(Data excerpts)
● ● ● ● ● ● ●

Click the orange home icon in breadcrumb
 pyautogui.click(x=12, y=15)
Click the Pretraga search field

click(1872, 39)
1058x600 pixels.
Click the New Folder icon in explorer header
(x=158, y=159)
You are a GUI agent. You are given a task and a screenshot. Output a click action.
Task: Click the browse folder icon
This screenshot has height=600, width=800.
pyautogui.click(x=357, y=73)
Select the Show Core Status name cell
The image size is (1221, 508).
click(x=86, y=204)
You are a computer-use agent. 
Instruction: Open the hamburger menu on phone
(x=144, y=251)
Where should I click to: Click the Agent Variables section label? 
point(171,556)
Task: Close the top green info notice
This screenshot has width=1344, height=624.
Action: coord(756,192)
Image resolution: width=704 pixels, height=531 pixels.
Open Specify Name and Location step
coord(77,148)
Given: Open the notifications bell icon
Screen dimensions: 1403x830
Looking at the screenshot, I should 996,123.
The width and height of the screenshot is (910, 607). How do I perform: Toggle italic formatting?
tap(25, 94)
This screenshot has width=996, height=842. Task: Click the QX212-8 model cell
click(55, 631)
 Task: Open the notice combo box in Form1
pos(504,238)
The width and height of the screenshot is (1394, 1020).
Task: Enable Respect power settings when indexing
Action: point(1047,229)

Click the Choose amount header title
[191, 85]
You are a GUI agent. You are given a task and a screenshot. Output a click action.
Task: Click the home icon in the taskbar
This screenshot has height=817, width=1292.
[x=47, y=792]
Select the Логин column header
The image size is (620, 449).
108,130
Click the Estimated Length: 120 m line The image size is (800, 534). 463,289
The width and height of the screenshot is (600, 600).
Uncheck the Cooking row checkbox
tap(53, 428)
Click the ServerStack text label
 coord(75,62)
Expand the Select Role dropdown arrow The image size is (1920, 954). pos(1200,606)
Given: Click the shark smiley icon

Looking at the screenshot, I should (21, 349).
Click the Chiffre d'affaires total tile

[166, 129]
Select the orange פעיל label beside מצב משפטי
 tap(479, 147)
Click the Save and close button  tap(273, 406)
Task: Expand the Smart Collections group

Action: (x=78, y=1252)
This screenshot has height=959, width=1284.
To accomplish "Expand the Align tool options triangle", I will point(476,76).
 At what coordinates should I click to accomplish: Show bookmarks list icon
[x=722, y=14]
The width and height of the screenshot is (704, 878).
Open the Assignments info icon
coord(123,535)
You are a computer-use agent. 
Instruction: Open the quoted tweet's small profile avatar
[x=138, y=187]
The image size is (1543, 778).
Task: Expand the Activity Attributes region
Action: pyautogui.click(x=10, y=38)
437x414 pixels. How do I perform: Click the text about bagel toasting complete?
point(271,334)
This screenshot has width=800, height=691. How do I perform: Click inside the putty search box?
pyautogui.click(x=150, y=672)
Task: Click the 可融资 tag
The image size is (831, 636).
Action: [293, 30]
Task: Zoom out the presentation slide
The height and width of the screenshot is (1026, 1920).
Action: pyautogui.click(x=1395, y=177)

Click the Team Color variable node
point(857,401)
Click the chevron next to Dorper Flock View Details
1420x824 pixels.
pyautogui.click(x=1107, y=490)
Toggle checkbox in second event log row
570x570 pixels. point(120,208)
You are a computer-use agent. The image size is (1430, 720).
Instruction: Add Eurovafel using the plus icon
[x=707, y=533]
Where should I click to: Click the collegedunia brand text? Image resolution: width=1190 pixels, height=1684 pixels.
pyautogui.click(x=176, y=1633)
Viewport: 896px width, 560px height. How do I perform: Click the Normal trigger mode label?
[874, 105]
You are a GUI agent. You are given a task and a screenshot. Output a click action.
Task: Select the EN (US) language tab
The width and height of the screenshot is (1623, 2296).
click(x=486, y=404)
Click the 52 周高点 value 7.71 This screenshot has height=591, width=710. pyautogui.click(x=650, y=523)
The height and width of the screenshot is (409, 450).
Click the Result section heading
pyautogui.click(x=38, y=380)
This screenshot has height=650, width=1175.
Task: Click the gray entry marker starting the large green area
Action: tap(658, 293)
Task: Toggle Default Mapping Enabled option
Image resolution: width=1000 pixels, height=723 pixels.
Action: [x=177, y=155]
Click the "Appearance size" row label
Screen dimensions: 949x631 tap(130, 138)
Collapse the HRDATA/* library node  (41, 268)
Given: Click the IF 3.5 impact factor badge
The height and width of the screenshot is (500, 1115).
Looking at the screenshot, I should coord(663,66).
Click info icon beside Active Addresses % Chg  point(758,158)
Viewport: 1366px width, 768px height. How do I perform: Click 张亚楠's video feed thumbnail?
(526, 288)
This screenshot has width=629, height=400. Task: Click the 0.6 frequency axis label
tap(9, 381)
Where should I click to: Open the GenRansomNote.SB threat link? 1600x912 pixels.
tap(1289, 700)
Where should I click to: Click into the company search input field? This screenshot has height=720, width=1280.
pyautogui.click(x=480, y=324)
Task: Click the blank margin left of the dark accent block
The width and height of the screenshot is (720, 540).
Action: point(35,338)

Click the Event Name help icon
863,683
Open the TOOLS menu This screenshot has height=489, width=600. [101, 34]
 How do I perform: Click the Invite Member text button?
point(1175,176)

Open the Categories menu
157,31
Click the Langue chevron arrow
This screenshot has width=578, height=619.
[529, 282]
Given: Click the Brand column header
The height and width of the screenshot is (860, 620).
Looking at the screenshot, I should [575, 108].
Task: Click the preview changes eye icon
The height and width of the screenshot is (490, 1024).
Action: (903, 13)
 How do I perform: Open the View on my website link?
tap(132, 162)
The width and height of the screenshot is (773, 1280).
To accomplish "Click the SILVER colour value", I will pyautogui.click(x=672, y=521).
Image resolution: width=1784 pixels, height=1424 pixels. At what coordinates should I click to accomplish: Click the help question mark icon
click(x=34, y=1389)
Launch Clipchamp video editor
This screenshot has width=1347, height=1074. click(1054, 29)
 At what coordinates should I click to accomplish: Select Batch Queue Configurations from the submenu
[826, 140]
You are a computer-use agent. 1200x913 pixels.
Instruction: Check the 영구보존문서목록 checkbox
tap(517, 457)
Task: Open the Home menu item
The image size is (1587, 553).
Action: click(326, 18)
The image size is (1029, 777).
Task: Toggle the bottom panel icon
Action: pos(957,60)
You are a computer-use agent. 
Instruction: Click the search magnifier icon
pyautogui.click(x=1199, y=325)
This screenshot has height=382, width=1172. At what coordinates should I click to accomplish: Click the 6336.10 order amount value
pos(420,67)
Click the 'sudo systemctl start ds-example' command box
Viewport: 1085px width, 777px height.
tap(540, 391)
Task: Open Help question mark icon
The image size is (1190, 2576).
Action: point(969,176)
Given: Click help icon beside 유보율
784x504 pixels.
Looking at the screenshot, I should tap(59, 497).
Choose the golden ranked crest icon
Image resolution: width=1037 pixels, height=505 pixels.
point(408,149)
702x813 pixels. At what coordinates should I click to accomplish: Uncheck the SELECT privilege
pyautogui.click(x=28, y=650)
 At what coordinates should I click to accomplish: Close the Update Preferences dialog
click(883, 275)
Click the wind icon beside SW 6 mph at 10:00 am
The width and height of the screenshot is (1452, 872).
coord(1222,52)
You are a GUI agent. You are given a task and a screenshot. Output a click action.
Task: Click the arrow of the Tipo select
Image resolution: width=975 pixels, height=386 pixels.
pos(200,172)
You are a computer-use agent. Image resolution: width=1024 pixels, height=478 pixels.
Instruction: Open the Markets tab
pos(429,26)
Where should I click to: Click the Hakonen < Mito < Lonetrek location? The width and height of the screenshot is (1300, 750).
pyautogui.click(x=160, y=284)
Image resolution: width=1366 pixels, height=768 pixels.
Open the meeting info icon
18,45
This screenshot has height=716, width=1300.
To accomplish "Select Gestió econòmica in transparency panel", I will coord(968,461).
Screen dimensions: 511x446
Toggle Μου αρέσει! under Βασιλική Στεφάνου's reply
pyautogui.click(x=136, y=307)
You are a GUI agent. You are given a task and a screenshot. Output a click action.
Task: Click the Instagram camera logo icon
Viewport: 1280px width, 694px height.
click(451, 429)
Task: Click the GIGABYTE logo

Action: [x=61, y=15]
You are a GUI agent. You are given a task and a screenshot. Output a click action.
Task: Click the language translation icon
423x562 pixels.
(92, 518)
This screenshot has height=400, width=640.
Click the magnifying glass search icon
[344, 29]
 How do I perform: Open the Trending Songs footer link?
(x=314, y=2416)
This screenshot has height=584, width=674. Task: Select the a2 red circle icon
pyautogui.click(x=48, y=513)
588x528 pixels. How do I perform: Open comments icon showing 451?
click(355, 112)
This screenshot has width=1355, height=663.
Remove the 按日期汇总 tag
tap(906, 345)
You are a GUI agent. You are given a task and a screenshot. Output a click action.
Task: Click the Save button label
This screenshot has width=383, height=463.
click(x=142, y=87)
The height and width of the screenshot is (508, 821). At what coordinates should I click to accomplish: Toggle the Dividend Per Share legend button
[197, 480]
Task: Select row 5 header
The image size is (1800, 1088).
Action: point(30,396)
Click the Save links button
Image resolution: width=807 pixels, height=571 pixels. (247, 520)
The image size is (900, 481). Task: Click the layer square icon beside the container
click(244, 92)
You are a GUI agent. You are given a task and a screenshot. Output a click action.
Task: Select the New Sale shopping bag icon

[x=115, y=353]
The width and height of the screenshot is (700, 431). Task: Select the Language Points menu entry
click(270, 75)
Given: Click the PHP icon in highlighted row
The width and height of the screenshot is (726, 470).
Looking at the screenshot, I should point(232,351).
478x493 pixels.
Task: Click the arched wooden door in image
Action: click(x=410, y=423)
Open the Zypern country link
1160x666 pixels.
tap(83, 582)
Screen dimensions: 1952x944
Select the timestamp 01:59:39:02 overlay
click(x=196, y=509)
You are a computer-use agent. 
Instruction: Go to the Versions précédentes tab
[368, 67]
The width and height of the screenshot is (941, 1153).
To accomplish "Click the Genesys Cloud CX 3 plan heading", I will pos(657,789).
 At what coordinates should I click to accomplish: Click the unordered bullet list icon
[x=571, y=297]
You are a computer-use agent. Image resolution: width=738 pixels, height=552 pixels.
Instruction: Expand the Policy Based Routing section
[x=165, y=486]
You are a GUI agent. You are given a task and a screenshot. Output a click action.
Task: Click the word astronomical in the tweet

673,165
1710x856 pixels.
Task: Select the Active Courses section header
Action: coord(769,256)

● ● ● ● ● ● ●

WORK ITEM -> Please report the number of lines in the data that include "column", with no other words.

ANSWER BOX -> 2